_What you have to do_: Print, exactly as they appear in the listing below, the lines from the line with "1256x476 pixels. Task: Select" to the line with "has height=1080, width=1080.", with both end lines kept.

──────────────────────────────

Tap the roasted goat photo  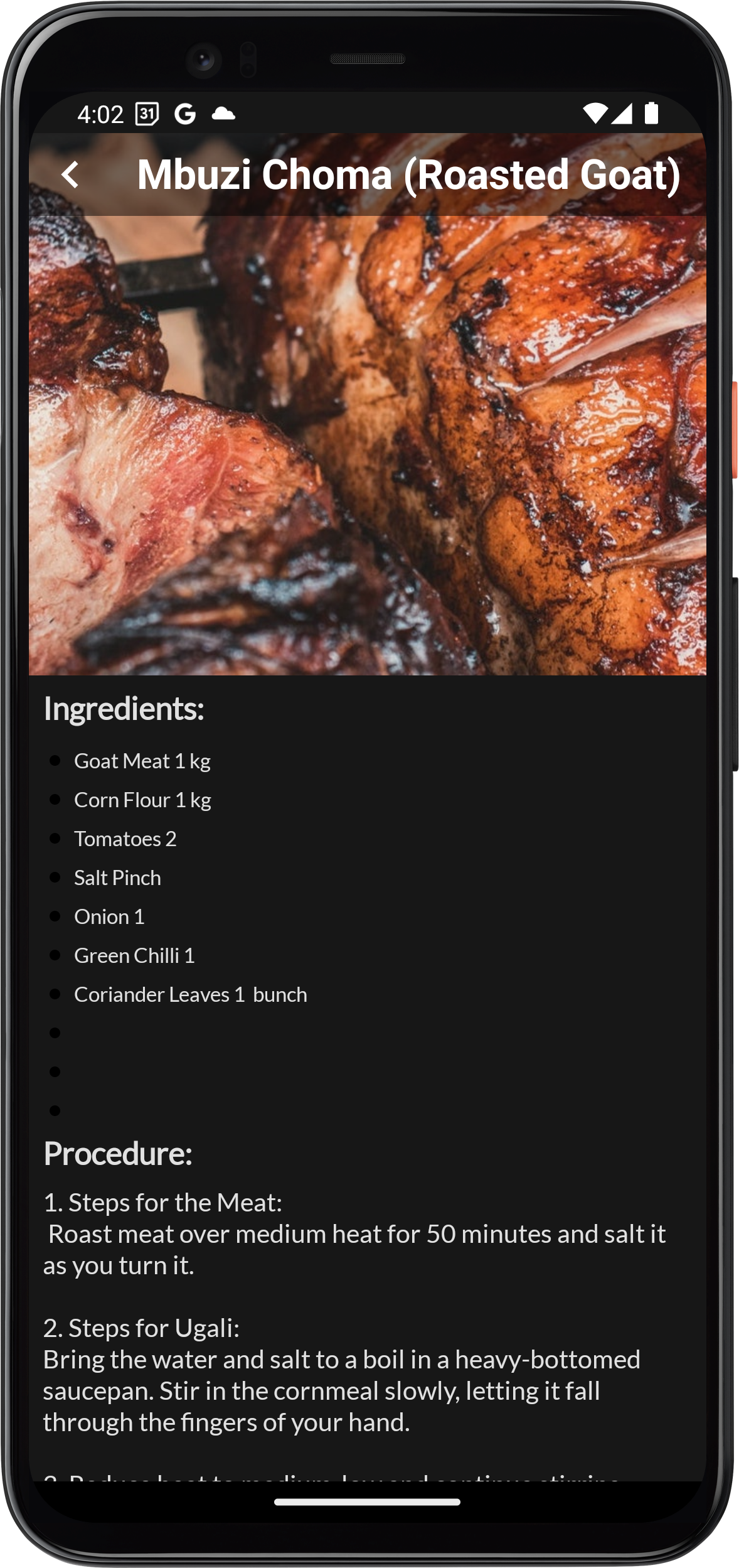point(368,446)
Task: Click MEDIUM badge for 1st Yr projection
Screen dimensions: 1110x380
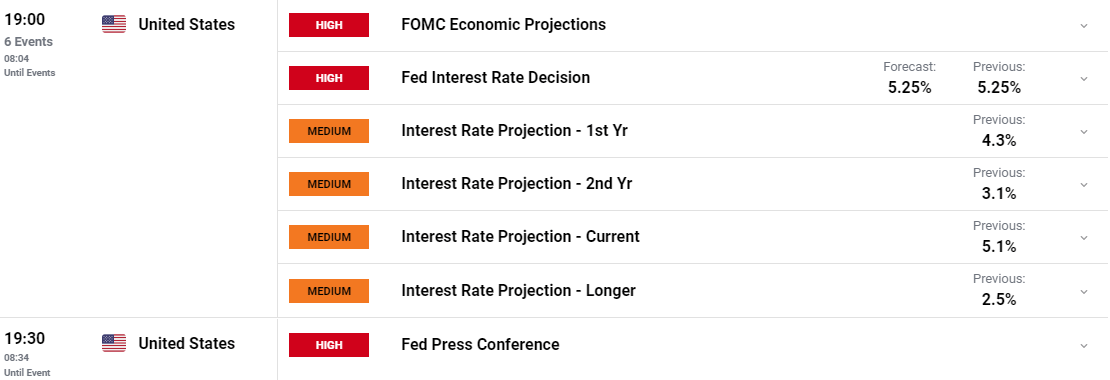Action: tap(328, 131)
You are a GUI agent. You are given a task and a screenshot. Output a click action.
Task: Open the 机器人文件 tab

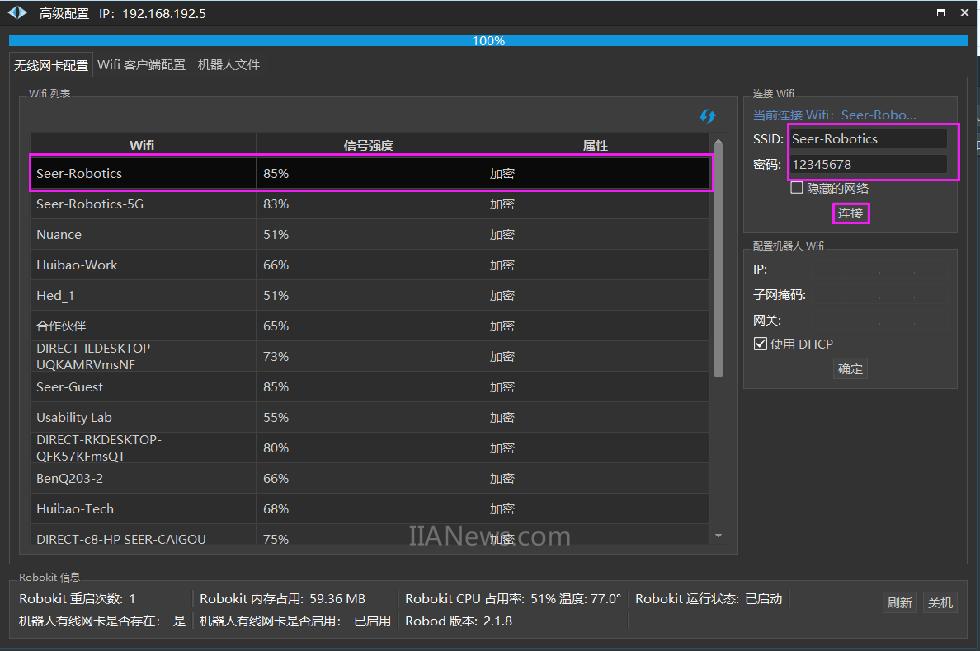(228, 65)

──────────────────────────────

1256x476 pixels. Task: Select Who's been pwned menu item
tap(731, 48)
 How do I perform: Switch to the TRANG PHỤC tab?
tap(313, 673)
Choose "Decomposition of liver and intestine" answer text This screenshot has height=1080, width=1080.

──────────────────────────────

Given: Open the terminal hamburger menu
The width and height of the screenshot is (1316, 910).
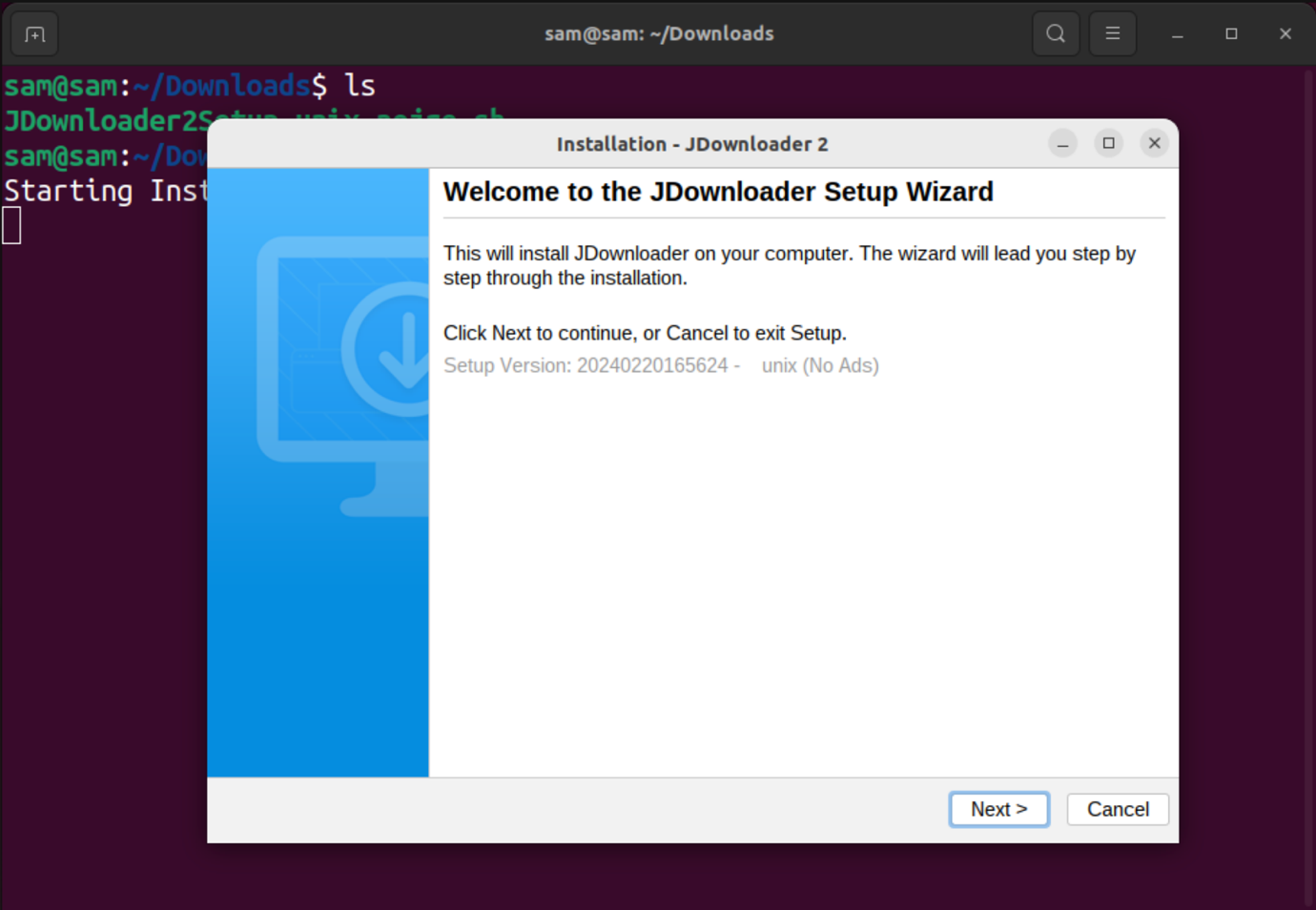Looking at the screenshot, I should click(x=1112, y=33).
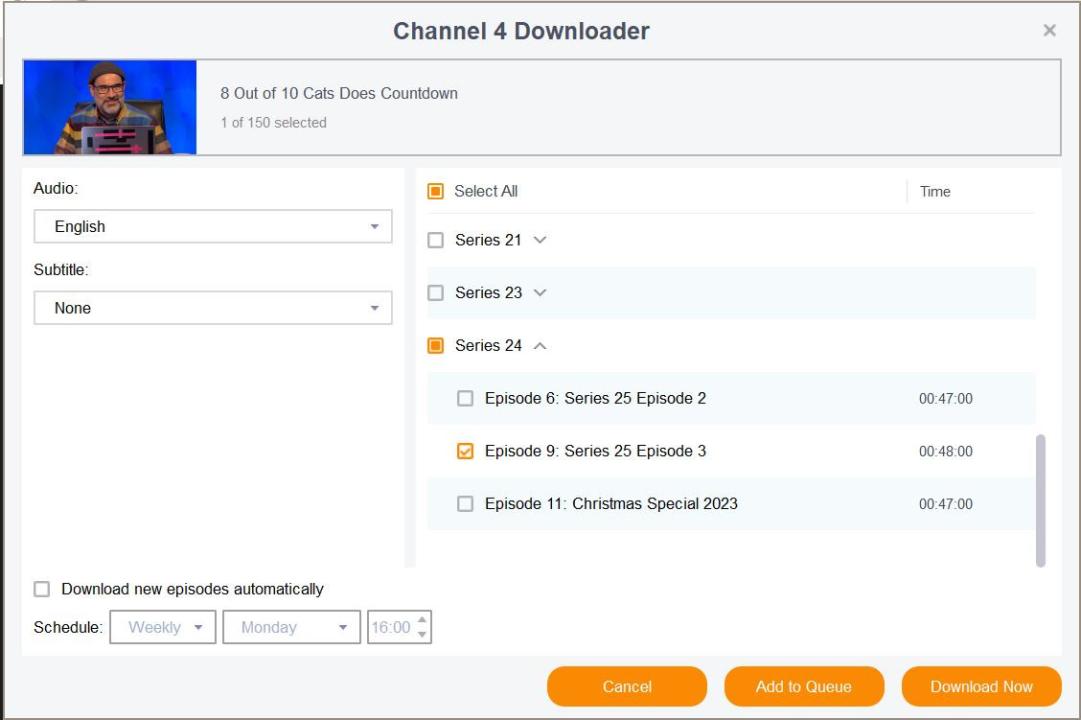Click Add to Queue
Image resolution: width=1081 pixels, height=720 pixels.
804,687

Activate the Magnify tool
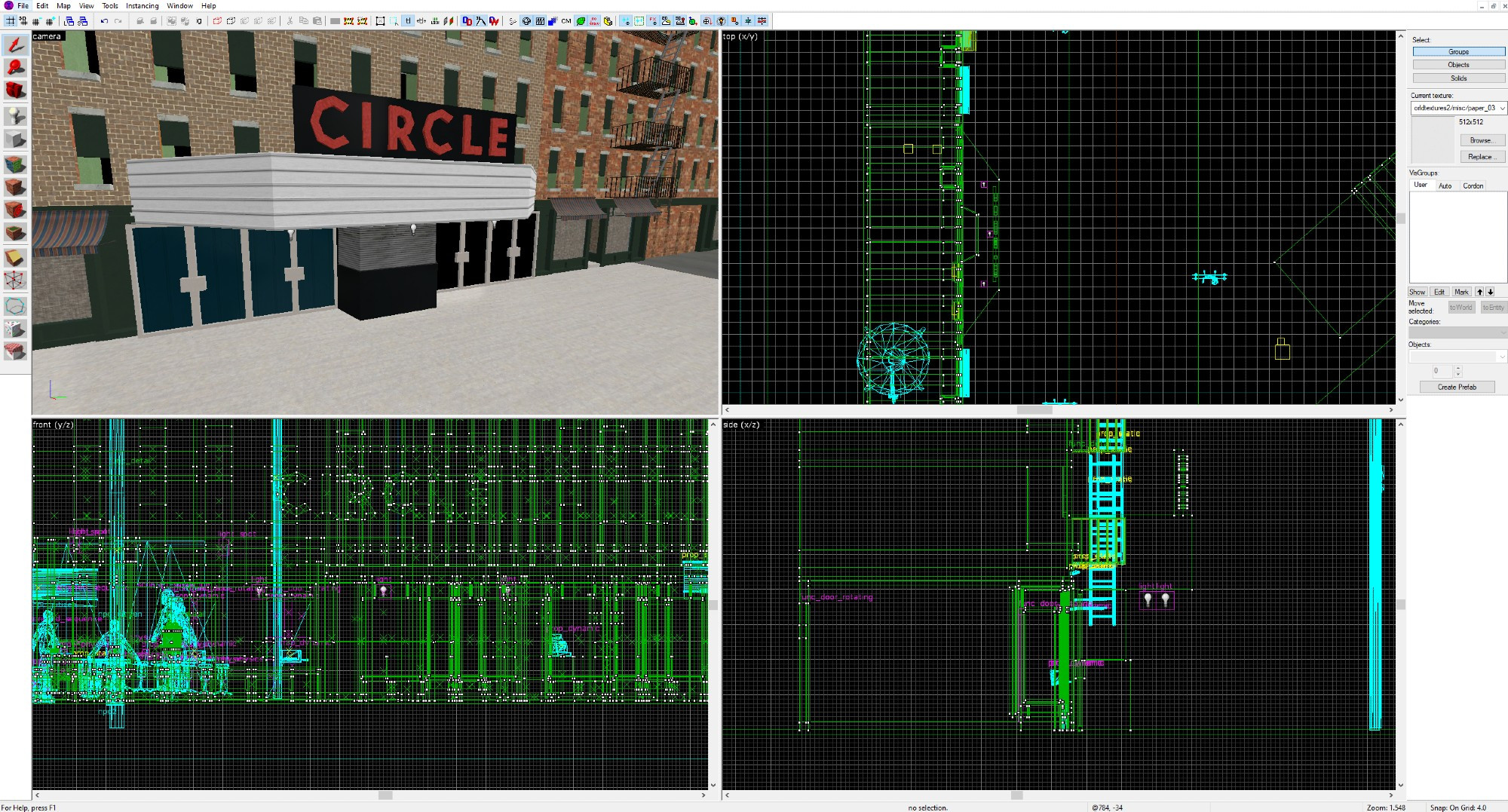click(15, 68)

──────────────────────────────

_Answer section_:
1256x476 pixels. Task: Select Who's been pwned menu item
tap(731, 48)
 How do I perform: Switch to the TRANG PHỤC tab?
tap(313, 673)
Choose "Decomposition of liver and intestine" answer text This screenshot has height=1080, width=1080.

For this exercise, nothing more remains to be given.